=== Excerpt ===
Agastache Care

Growing Agastache

Hyssop plants, commonly known as hummingbird mint and scientifically as Agastache, are members of the mint family. It is a perennial herb plant grown in US Hardiness Zones 4-8. Agastache is extremely attractive to many pollinators including hummingbirds, butterflies, and bees. It is useful in borders, wildflower gardens, pollinator, and herb gardens and can easily be grown in containers. 


Many varieties of Agastache are available and feature flower colors ranging from white, pink, salmon, and shades of violet-blue. All parts of the plant are aromatic; the leaves can be used to make teas and jellies, used fresh in salads, included in your favorite baking recipes, or added in liqueur. Agastache is also often used as a medicinal herb. It has a bushy form with small narrow leaves and flower stalks reaching about 2 feet in height. This low-maintenance, drought-resistant perennial is a useful choice for many gardens. 

Planting Agastache

For best flowering and balanced growth, plant Agastache in an area that receives at least 6-8 hours of direct sunlight daily. Prune in early spring to encourage full growth in the summer. Grow Agastache in well-draining soil; you can mix in small gravel or sand to increase drainage. Agastache plants will spread via underground horizontal roots known as rhizomes, and can easily self-seed to produce additional plants the following growing season.


Watering Agastache

After planting, water Agastache regularly in its first growing season to establish the root system. Once mature, Agastache is tolerant of less frequent watering and often can sustain itself on rainfall alone. Water mature plants deeply during extended periods of drought.

=== Exercise requirements ===
1 > According to the Agastache care guide, how many hours of direct sunlight a day does Agastache need for best flowering?
2 > Carry on the Agastache care guide from the point where it stops.
The rows after this point have nothing to do with the Agastache care guide.

=== Record set ===
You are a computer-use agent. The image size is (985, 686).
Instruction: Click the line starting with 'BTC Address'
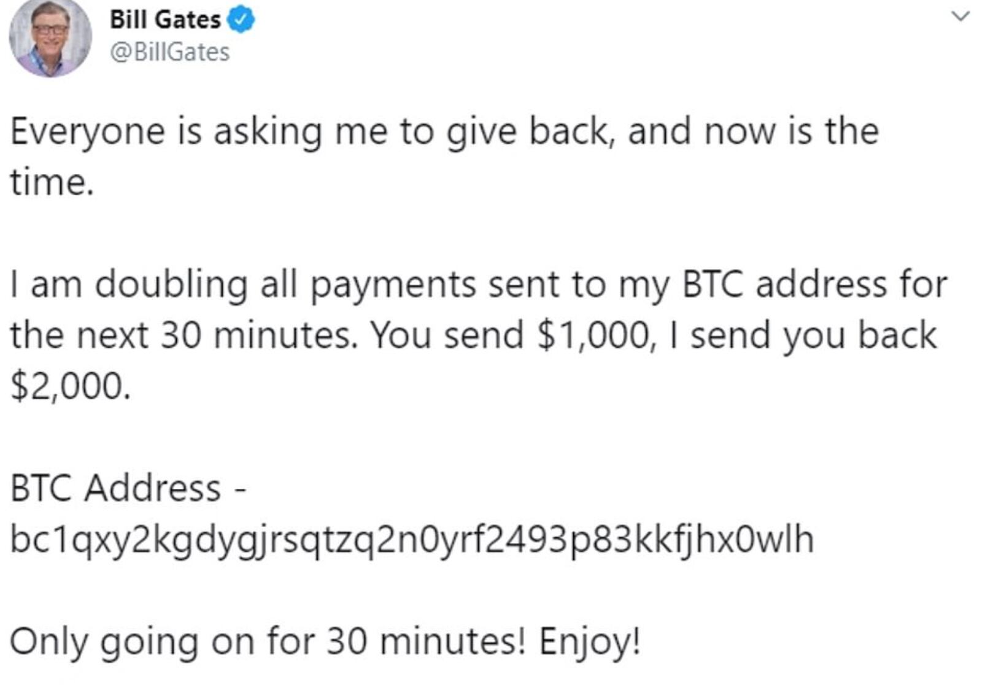[123, 488]
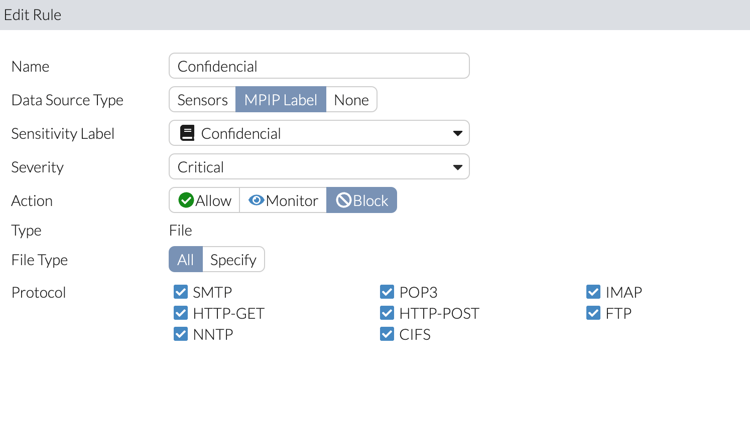Expand the Severity dropdown arrow
Viewport: 750px width, 421px height.
[x=457, y=167]
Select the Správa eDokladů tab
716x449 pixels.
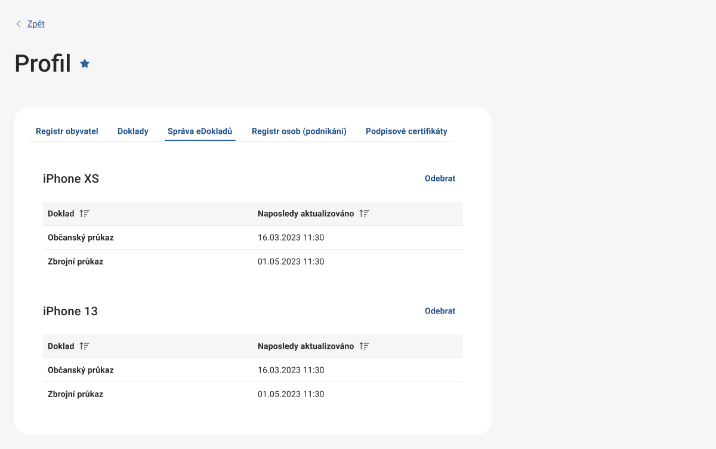(x=200, y=131)
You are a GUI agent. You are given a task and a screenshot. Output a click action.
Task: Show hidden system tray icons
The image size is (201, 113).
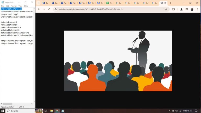click(170, 111)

=== Answers by item number ===
1 > At least 6-8 hours of direct sunlight daily.

2 >
Fertilizing Agastache

Additional fertilization is not necessary for Agastache as it can grow quite well in lean, dry soils. You can apply a natural compost tea to feed Agastache a few times per growing season. This has the added benefit of feeding the beneficial organisms down in the soil, which break down the nutrients and release them to the plant's roots. You can also opt to top-dress the root zone with an organic kelp or alfalfa fertilizer, or commercial compost mix. 

Pruning Agastache

Remove any winter-damaged leaves and stems in early spring to allow for new growth to develop. Deadheading spent flowers will encourage additional blooms and keep the foliage looking tidy.

Caring For Agastache in Pots

Agastache can be grown successfully in containers as long as drainage is sufficient. Based on the variety, look for a pot that has a diameter that will accommodate Agastache's mature width. Use a lean soil mix that is well draining, preferably with added sand or extra perlite. Feed potted plants with organic alfalfa, kelp, or seaweed fertilizer a few times during the growing season, and follow package instructions. 


Winter Care for Agastache

Agastache is a hardy plant that can tolerate cold temperatures. You can insulate the plant's roots by applying a few inches of natural mulch around the base of the plant. Make sure to pull mulch away from the main stem.